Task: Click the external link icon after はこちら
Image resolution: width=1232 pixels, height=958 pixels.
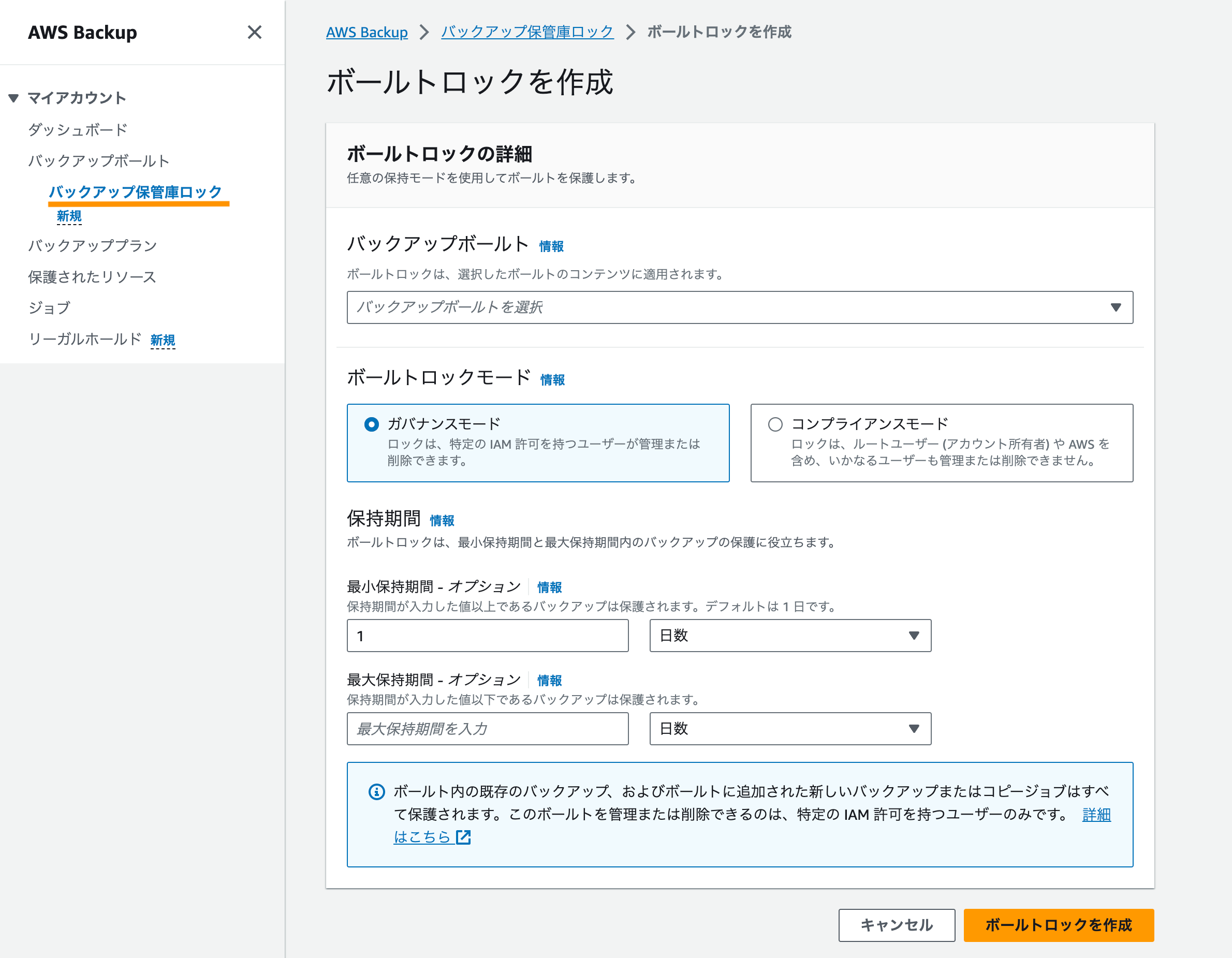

***

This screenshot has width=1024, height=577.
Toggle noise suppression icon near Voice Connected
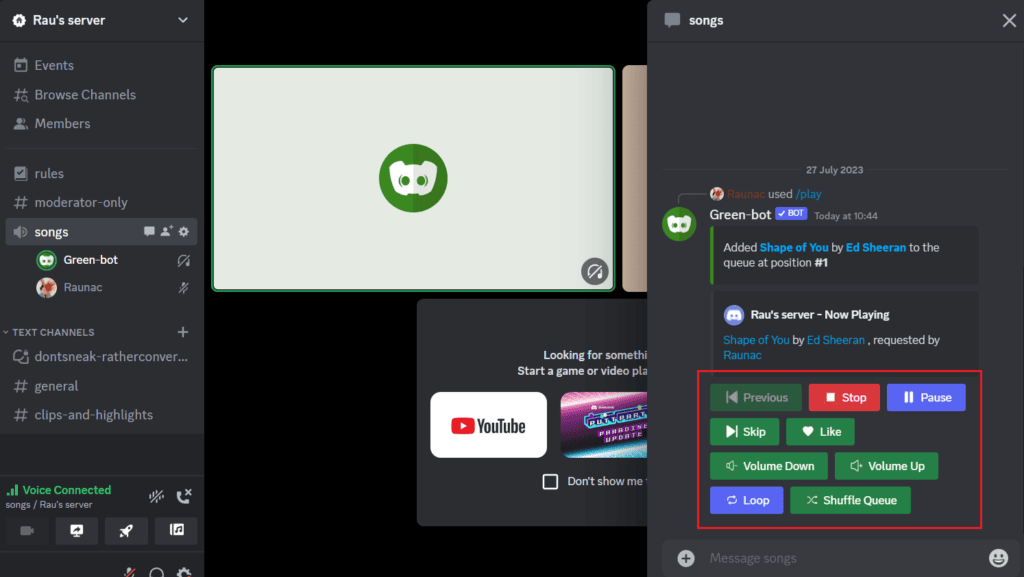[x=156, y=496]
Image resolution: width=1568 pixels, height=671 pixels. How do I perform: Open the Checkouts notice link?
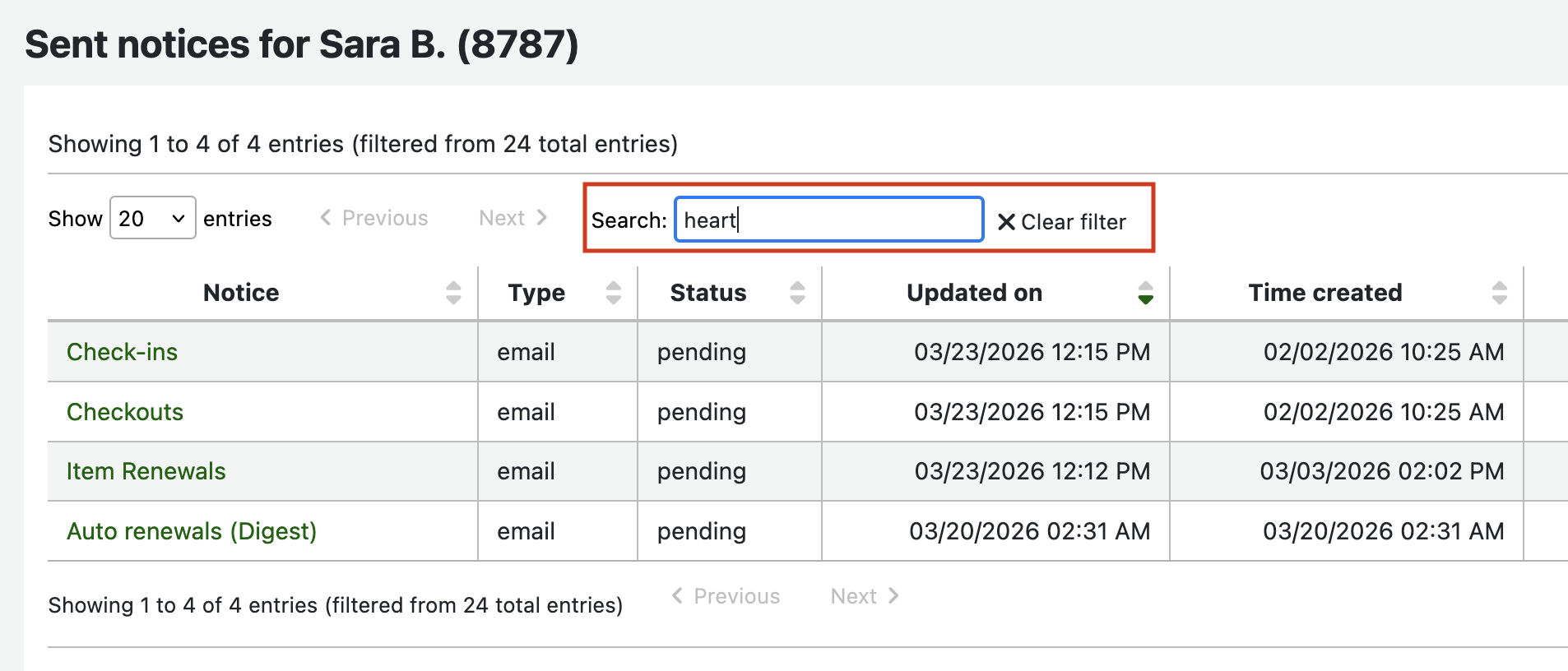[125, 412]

***

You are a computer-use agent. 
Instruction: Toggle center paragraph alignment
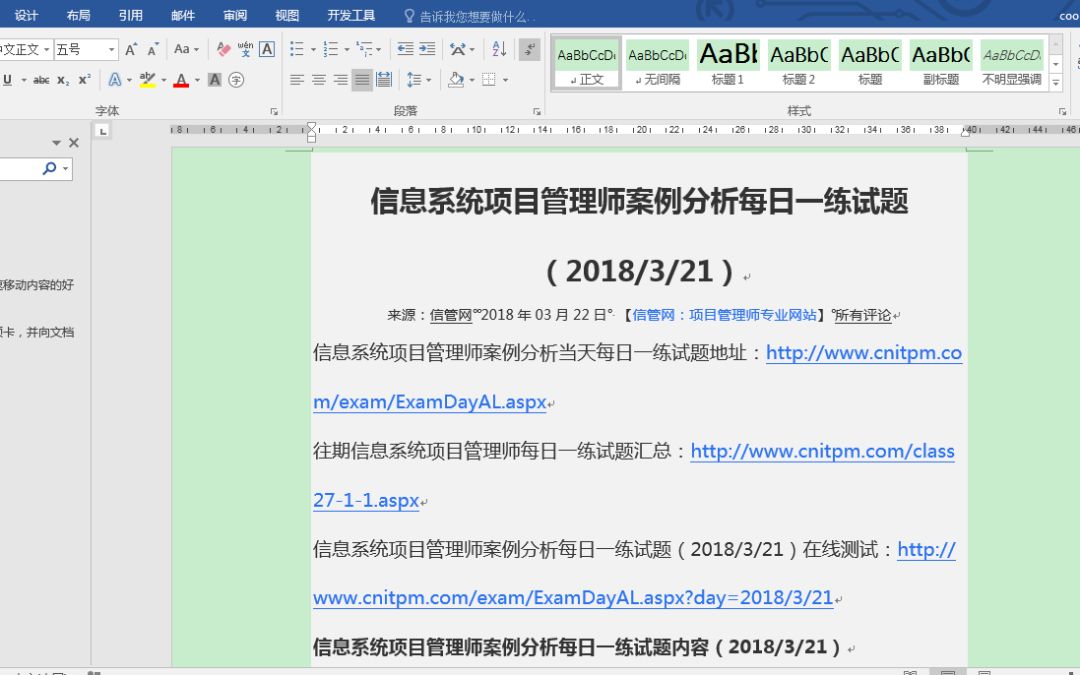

***

• [Given request]: Please write out the records from the line with "You are a computer-use agent." up to and including the line with "Instruction: Toggle center", substituting "text alignment" for "paragraph alignment" and keeping everything else the same.

• [Solution for this task]:
You are a computer-use agent. 
Instruction: Toggle center text alignment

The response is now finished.